Clinical studies became more common in the 1980s and 1990s, but the numbers were small and the statistical power inherently weak. More recently, surgeons in Toronto, Canada, began using anthropometric measurements to follow children undergoing septoplasty. A recent study by El-Hakim and colleagues followed the anthropometric measurements of children who underwent septoplasty via an external approach with autotransplantation of the quadrilateral cartilage and compared their craniofacial development to that of age-matched control subjects. There were no deleterious effects on the development of the nose or midface. However, there was a statistically significant trend in the shortening of the nasal dorsum and nasal tip protrusion, leaving the reader with a slight hesitation to call open season on the pediatric septum.
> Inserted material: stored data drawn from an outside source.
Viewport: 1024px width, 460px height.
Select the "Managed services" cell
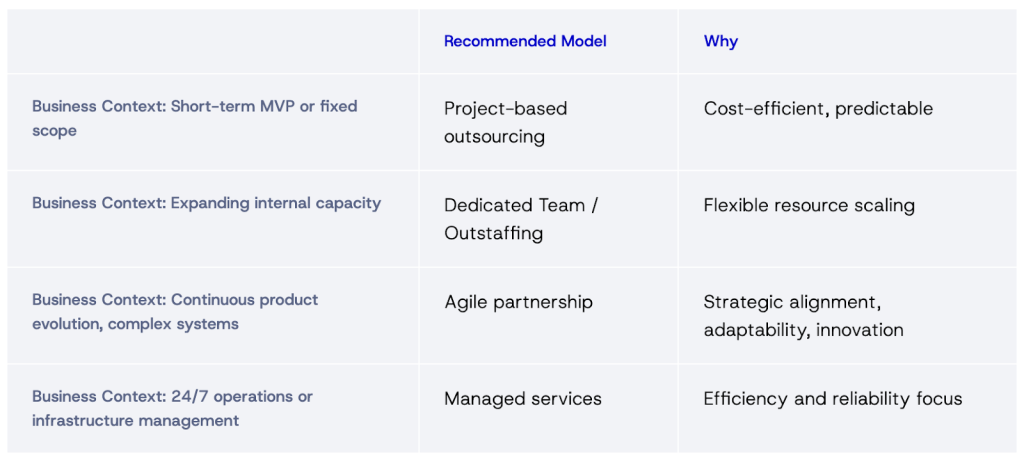[x=522, y=399]
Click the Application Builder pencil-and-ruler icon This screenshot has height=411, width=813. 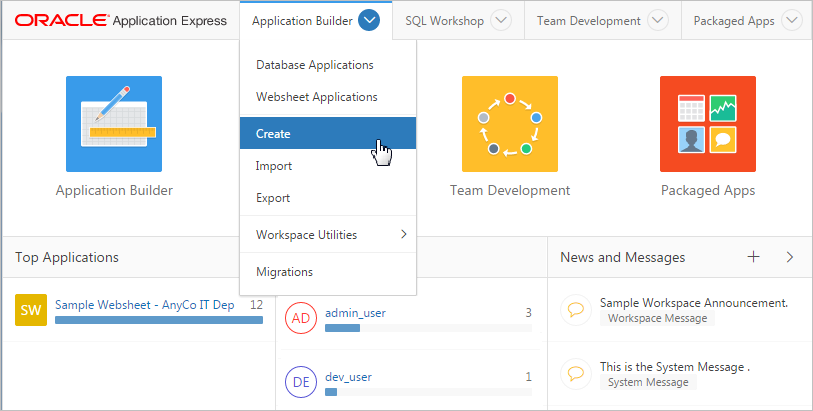tap(113, 123)
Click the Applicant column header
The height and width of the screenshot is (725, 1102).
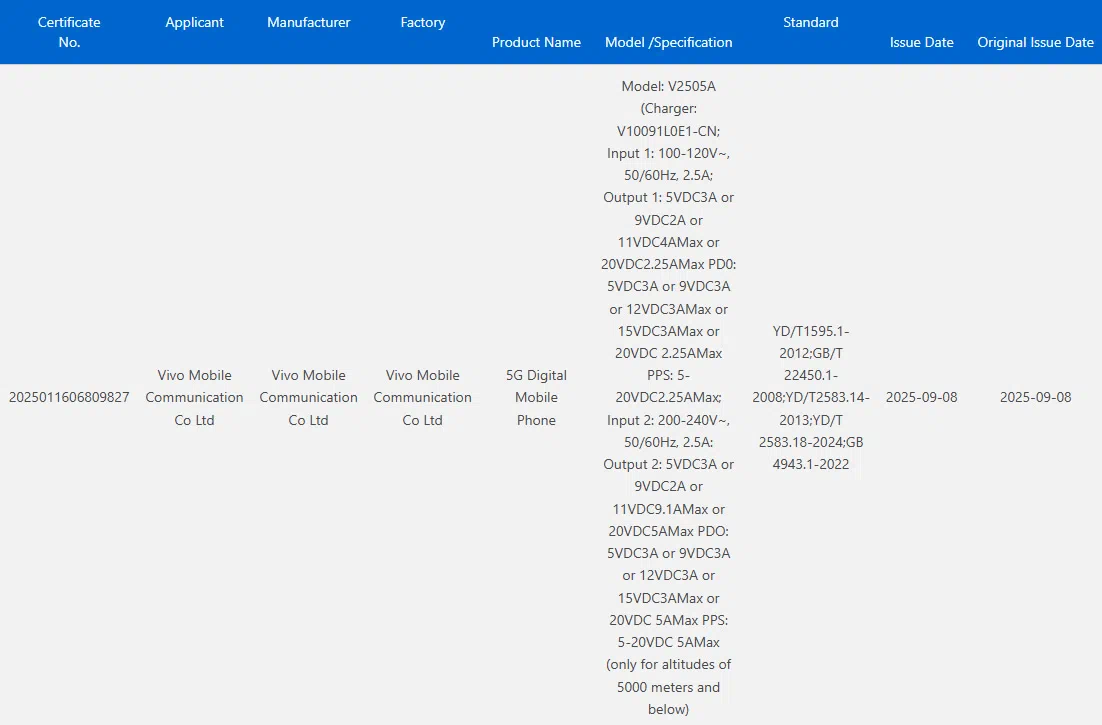tap(195, 22)

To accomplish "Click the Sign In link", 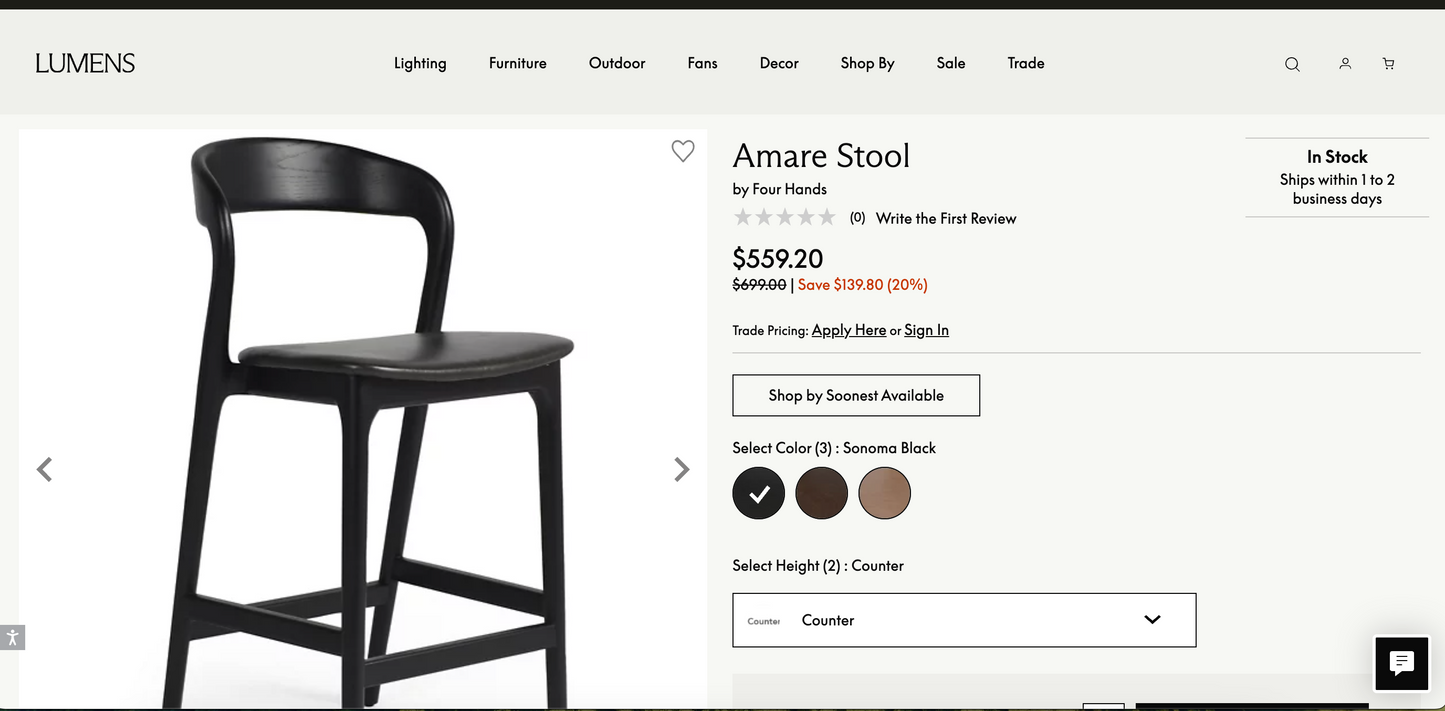I will pyautogui.click(x=926, y=330).
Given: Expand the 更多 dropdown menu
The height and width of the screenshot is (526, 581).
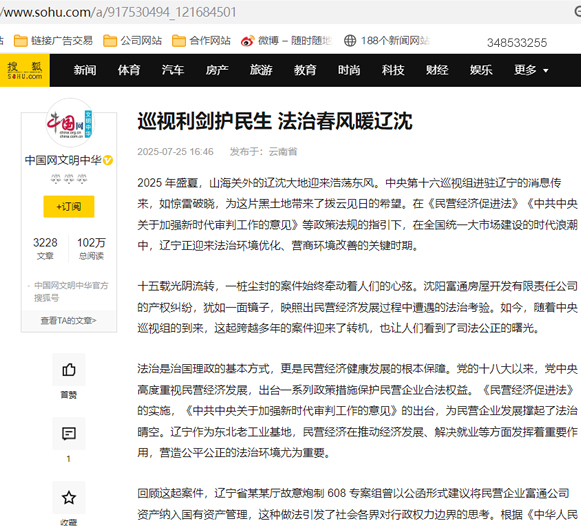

There remains a lack of a clear consensus in the literature regarding the developmental effects of septoplasty in children. However, the more recent literature mentioned above shows that septoplasty can be performed safely in a selected population using mucoperichondrium- and cartilage-preserving techniques. Even with these techniques, the authors believe the indications for septoplasty in children therefore fall into a carefully selected patient population with an assured diagnosis. When done with the proper technique, the surgery can be effectively used to correct traumatic deformities, nasal airway obstruction, dermoids, septal abscesses, septal hematomas, and sleep apnea.
Prevalence
In contrast to the adult population, septoplasty is not a commonly performed operation in children, with most series averaging 20 patients. In the authors’ experience, one of the more common indications for pediatric septoplasty is severe nasal obstruction because from 7% to 12% of children snore, but less than 1% of young children have clinical obstructive sleep apnea syndrome. Even then, the majority of cases are not due to septal deviation. Thus, it is important to remember that making the correct diagnosis is paramount.
Evaluation of the patient
The child with chronic nasal obstruction is a common referral for the otolaryngologist, and it is the exception when the cause is limited to the nasal septum. Proper evaluation of the patient and treatment of any other properly identified causes will often negate the need for septoplasty, even in patients with a tortuous septum. The clinician must always keep in mind the factors noted in Box 1 .
Congenital nasal mass
Dermoid
Encephalocele
Glioma
Nasal polyp
Choanal atresia
Foreign body
Septal hematoma
Adenoid hypertrophy
Reversible obstruction
Acute upper respiratory infection
Chronic sinusitis
Allergic inflammation
Deviated septum
Isolated septal spur
Turbinate hypertrophy
Midface hypoplasia
Fiberoptic endoscopy is the most effective method of initial evaluation and will reveal most of the factors noted in Box 1 . Although it is not a universal practice, the authors believe that nasal endoscopy is often indicated in the evaluation of the child with nasal obstruction and should be performed before considering septoplasty. If the diagnosis remains in question, a CT scan can be helpful, especially if there is concern for a congenital nasal mass. Only after all other causes have been ruled out or treated should one consider a septoplasty for nasal obstruction. Even then, unless the obstruction is secondary to severe septal deformity, the authors prefer to wait until the child is 5 or more years old.